How to complete this task
Would you write the data out once more, exactly as it is?

[Dataset entries]
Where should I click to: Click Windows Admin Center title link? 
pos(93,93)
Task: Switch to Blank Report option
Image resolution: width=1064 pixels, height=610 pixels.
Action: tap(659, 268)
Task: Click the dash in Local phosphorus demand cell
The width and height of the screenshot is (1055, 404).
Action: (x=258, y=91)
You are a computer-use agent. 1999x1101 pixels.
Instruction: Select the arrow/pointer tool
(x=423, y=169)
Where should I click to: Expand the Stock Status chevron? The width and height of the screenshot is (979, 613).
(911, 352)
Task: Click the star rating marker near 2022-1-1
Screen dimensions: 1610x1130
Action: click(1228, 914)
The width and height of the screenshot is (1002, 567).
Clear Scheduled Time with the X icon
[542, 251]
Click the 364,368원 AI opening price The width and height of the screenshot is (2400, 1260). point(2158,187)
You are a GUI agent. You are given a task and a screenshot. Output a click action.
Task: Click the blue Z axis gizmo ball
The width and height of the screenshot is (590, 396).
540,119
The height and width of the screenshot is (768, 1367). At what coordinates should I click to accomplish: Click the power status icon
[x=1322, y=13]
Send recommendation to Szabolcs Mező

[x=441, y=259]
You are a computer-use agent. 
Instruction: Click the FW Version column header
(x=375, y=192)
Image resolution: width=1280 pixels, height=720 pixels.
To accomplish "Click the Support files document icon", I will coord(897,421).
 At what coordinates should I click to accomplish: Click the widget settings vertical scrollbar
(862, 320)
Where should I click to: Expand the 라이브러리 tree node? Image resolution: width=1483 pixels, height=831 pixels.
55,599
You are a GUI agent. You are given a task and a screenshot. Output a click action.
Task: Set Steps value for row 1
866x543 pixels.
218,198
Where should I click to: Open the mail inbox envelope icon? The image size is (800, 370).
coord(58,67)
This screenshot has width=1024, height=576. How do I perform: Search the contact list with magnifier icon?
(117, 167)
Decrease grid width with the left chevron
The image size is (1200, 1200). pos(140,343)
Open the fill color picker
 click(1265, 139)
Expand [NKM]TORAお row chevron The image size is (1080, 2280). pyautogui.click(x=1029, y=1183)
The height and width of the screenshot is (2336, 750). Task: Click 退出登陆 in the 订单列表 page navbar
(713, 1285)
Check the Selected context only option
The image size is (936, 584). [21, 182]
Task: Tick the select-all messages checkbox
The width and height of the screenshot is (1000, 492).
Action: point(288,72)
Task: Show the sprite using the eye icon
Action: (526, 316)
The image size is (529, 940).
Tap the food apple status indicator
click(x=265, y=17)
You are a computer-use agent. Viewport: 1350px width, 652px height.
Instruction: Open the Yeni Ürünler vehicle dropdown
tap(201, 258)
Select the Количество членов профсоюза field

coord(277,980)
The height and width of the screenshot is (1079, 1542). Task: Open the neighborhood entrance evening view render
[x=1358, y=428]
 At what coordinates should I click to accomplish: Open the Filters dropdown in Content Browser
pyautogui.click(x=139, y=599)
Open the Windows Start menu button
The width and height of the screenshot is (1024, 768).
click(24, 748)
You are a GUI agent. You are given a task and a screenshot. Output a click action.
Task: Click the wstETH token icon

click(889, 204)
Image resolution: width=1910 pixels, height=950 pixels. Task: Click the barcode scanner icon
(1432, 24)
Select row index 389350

Answer section
Where should I click to: Click Windows Admin Center title link? 
pos(93,93)
Task: Switch to Blank Report option
Image resolution: width=1064 pixels, height=610 pixels.
Action: tap(659, 268)
Task: Click the dash in Local phosphorus demand cell
The width and height of the screenshot is (1055, 404).
Action: (x=258, y=91)
You are a computer-use agent. 1999x1101 pixels.
Instruction: Select the arrow/pointer tool
(x=423, y=169)
Where should I click to: Expand the Stock Status chevron? The width and height of the screenshot is (979, 613).
(911, 352)
Task: Click the star rating marker near 2022-1-1
Screen dimensions: 1610x1130
Action: click(1228, 914)
The width and height of the screenshot is (1002, 567).
Clear Scheduled Time with the X icon
[542, 251]
Click the 364,368원 AI opening price The width and height of the screenshot is (2400, 1260). point(2158,187)
You are a GUI agent. You are given a task and a screenshot. Output a click action.
Task: Click the blue Z axis gizmo ball
The width and height of the screenshot is (590, 396).
540,119
The height and width of the screenshot is (768, 1367). At what coordinates should I click to accomplish: Click the power status icon
[x=1322, y=13]
Send recommendation to Szabolcs Mező

[x=441, y=259]
You are a computer-use agent. 
Instruction: Click the FW Version column header
(x=375, y=192)
Image resolution: width=1280 pixels, height=720 pixels.
To accomplish "Click the Support files document icon", I will coord(897,421).
 At what coordinates should I click to accomplish: Click the widget settings vertical scrollbar
(862, 320)
Where should I click to: Expand the 라이브러리 tree node? Image resolution: width=1483 pixels, height=831 pixels.
55,599
You are a GUI agent. You are given a task and a screenshot. Output a click action.
Task: Set Steps value for row 1
866x543 pixels.
218,198
Where should I click to: Open the mail inbox envelope icon? The image size is (800, 370).
coord(58,67)
This screenshot has width=1024, height=576. How do I perform: Search the contact list with magnifier icon?
(117, 167)
Decrease grid width with the left chevron
The image size is (1200, 1200). pos(140,343)
Open the fill color picker
 click(1265, 139)
Expand [NKM]TORAお row chevron The image size is (1080, 2280). pyautogui.click(x=1029, y=1183)
The height and width of the screenshot is (2336, 750). Task: Click 退出登陆 in the 订单列表 page navbar
(713, 1285)
Check the Selected context only option
The image size is (936, 584). [21, 182]
Task: Tick the select-all messages checkbox
The width and height of the screenshot is (1000, 492).
Action: point(288,72)
Task: Show the sprite using the eye icon
Action: (526, 316)
The image size is (529, 940).
Tap the food apple status indicator
click(x=265, y=17)
You are a computer-use agent. Viewport: 1350px width, 652px height.
Instruction: Open the Yeni Ürünler vehicle dropdown
tap(201, 258)
Select the Количество членов профсоюза field

coord(277,980)
The height and width of the screenshot is (1079, 1542). Task: Open the neighborhood entrance evening view render
[x=1358, y=428]
 At what coordinates should I click to accomplish: Open the Filters dropdown in Content Browser
pyautogui.click(x=139, y=599)
Open the Windows Start menu button
The width and height of the screenshot is (1024, 768).
click(24, 748)
You are a GUI agent. You are given a task and a screenshot. Output a click action.
Task: Click the wstETH token icon

click(889, 204)
Image resolution: width=1910 pixels, height=950 pixels. Task: Click the barcode scanner icon
(1432, 24)
Select row index 389350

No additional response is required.